Whether it was the small tea party in my honour, or pure coincidence, I'll never know, but the moment I sat down at my desk, I started to write and didn't stop until the light faded and I had the first draft of a story. I switched on my lamp and traded my desk chair for the window seat, watching the ships come in as I rubbed the writing cramp out of my hand. All that was left was to type the story up and send it off.
Five days later, it was judging time. I fought the butterflies in my stomach as Mum drove me to the hall in which the winners would be announced.
"Name?" Asked the security guard.
"Katie Bell," I replied.
The guard checked his paperwork. "Bell . . . Bell . . . Sorry, love, but you're not on the list."
I blinked. "What? But I must be! I have my invitation right here." I fumbled in my handbag. My hand shook as I retrieved my invite and handed it to him. He made sure to check it thoroughly, scanning it with a device underneath his podium.
"Hm. That's odd."
I was wide-eyed. "What's odd?" I could feel my throat tightening.
"It's a genuine invite."
Mum positioned herself between us. "Of course it's genuine! My daughter is no fraud. What are you trying to say?"

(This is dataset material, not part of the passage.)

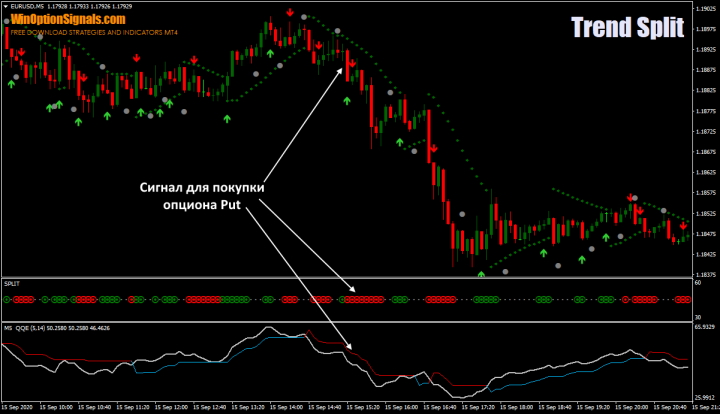The image size is (720, 414).
Task: Select the green up arrow below the lowest candle
Action: pos(480,273)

The guard ignored her and addressed me. "What's the name of your entry?"
He repeated the title again and again as he checked his ledger. "The Quill? That's been entered by a Lauren Clifford."

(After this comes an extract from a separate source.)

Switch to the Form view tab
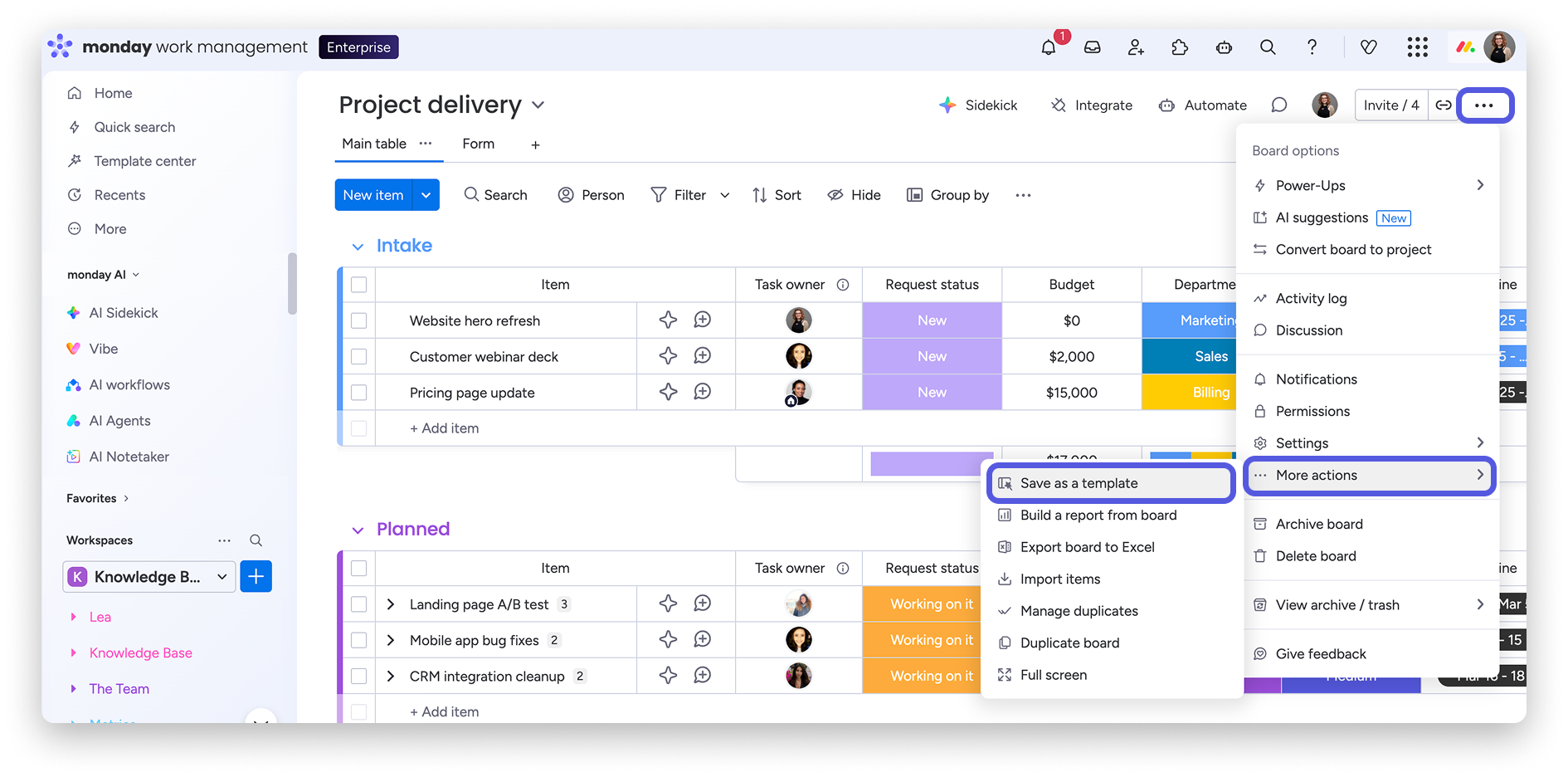Viewport: 1568px width, 777px height. click(x=478, y=144)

The world spun. Faces blurred into one with the red brick building as well as the sky and ground. My hand went to my forehead. It felt cold and clammy. People laughed. I was sure they were laughing at me.
"Katie. Katie, look at me." It was Mum, but she sounded so far away. "Can you hear me?" Her blurred features turned away from me, "Have you got a chair?" Then her soft brown eyes were once more pointed at me. "Are you okay, darling? Here," she produced a white plastic cup. "It's water. Just sip it."
With her help, I raised the cup to my lips and drank the cool, refreshing water. Feeling revived, I spluttered and took a couple of deep breaths. "I wrote The Quill. I have the proof here." I pulled out the original manuscript, thankful that I'd kept it.
The guard looked bemused. "I'd better fetch the judge."
Minutes later, I was sitting in an office in front of a desk. To my left was a woman in pale green, a pair of overly large sunglasses on her head. My mum was to my right, her arm draped in a protective manner along the back of my chair. Opposite us was the head judge.
"I apologise for the confusion," he said. "It appears we have two entries called The Quill. One," he indicated with his head in the direction of the woman to my left. "was a free verse poem entered by Ms Clifford here. And then there's your short story entry," he smiled as he looked at each of us in turn. "The judging is about to start. Would you like to take your seats?"
I was runner-up in the competition, but I won a new friend in Lauren Clifford.